Een nieuwe vondst van Cystopteris diaphana
Een nieuwe vondst van Cystopteris diaphana?, Peter Hovenkamp
Het Londense Natural History Museum heeft op 14 november 2003 een persbericht uitgegeven, waarop ik door Paul Zoete opmerkzaam ben gemaakt. Ik vertaal hier het bericht, althans voorzover het betrekking heeft op varens.
Het persbericht:
’Nieuwe’ Britse soort door amateur ontdekt is geïdentificeerd door het Natural History Museum
Experts van het Natural History Museum zijn van mening dat een plant, onlangs gevonden in Cornwall, en behorende tot een soort thuishorend op de Atlantische eilanden, waarschijnlijk 4000 - 5000 jaar lang in Engeland onopgemerkt is gebleven. De soort, door amateur veldbioloog Matt Stribley gevonden langs de rivier de Camel bij Wadebridge, is de eerste nieuwe varensoort voor Engeland sinds meer dan 50 jaar.
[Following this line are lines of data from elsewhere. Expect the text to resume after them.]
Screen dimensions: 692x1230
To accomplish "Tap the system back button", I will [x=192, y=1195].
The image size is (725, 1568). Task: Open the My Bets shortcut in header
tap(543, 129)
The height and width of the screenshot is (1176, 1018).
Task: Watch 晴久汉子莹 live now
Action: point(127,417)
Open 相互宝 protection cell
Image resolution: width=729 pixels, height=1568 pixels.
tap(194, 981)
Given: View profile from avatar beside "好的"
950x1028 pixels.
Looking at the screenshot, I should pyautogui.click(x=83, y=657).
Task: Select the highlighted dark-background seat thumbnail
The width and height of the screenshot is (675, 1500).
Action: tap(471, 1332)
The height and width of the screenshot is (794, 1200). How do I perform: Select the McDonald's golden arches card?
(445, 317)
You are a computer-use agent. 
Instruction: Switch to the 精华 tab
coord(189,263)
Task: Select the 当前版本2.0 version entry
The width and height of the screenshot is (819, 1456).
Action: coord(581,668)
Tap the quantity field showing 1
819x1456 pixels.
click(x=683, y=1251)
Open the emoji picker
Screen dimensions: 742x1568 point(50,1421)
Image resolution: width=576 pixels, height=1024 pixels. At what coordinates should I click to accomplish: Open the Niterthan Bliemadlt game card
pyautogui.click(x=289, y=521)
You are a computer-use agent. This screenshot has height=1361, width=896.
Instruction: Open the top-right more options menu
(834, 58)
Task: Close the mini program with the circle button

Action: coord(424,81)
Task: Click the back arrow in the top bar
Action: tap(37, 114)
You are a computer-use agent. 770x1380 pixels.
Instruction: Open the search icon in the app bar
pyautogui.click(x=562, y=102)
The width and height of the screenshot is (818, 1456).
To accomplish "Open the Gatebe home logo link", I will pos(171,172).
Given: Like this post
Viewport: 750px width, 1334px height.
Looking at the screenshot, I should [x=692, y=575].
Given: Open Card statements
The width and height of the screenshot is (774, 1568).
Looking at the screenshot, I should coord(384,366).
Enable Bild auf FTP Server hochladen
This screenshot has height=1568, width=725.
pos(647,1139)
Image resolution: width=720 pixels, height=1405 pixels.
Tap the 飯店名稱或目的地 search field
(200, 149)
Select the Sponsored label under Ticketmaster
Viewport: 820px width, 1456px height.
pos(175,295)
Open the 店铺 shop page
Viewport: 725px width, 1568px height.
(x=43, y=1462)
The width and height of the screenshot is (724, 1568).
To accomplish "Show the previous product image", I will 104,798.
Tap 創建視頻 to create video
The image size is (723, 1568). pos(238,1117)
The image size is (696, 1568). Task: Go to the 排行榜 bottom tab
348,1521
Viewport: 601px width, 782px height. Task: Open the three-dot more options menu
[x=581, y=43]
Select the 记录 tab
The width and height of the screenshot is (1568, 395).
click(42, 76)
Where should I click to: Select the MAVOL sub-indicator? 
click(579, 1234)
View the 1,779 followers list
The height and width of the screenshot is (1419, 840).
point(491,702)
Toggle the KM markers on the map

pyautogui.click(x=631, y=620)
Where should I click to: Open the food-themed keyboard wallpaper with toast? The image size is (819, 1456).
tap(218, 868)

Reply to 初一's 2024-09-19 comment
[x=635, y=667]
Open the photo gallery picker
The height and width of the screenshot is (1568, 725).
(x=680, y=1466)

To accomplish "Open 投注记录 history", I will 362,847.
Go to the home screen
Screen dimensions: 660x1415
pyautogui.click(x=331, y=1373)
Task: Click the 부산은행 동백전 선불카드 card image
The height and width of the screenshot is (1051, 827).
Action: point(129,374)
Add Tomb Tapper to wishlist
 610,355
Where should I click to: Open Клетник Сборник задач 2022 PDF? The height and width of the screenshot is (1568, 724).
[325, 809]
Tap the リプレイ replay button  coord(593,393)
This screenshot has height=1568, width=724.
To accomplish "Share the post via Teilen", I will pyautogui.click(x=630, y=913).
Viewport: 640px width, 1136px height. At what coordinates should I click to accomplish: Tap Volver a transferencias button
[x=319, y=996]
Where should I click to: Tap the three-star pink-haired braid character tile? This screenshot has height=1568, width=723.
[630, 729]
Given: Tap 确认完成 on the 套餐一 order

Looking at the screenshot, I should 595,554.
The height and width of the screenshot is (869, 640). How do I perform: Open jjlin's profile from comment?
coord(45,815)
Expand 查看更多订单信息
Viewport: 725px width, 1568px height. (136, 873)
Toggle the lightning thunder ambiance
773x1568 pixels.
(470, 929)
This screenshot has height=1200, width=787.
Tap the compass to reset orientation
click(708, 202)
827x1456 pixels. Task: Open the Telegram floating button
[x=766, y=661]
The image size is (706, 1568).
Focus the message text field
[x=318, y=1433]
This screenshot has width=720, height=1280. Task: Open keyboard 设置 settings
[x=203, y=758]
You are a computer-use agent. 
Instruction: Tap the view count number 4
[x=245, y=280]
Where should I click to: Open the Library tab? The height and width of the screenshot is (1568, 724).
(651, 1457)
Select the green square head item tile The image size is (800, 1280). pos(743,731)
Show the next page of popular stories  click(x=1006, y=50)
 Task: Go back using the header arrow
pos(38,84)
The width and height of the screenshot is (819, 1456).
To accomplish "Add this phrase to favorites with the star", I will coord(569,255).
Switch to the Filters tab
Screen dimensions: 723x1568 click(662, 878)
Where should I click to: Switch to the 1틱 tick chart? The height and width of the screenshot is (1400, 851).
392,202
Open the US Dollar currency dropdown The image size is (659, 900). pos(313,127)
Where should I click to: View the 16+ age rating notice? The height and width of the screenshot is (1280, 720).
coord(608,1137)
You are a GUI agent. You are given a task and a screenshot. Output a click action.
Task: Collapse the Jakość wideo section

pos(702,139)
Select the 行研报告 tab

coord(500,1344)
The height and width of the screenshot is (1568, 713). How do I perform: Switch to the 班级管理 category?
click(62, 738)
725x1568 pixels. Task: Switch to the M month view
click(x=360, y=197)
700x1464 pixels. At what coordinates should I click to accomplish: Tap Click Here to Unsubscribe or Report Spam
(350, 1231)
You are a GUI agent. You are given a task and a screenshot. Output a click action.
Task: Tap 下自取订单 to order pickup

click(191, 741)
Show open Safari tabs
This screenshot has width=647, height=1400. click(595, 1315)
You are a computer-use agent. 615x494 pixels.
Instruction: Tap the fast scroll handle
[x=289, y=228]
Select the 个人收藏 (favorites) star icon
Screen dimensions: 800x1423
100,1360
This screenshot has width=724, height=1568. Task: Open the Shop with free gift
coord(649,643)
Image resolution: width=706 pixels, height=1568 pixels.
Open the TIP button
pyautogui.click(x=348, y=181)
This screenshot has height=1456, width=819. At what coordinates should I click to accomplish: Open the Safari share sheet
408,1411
Aanvankelijk dacht men dat de plant een Gewone blaasvaren was, een soort die op de Britse eilanden wijdverspreid voorkomt. Echter, toen de plaatselijke floristische coördinator, Rosaline Murphy, de plant opstuurde naar het NHM werd hij door botanici geïdentificeerd als een Cystopteris diaphana (geen Nederlandse naam beschikbaar, PH), een in Zuid-Europa algemene soort die tot dusver in het Verenigd Koninkrijk nog niet gevonden was. Omdat de plant op een vergelijkbare standplaats groeide als in het zuiden, in het gezelschap van soorten met een vergelijkbare verspreiding, zijn de experts van het Museum tot de conclusie gekomen dat hij daar waarschijnlijk al duizenden jaren voorkomt, en tot dusver voor een Gewone blaasvaren werd gehouden.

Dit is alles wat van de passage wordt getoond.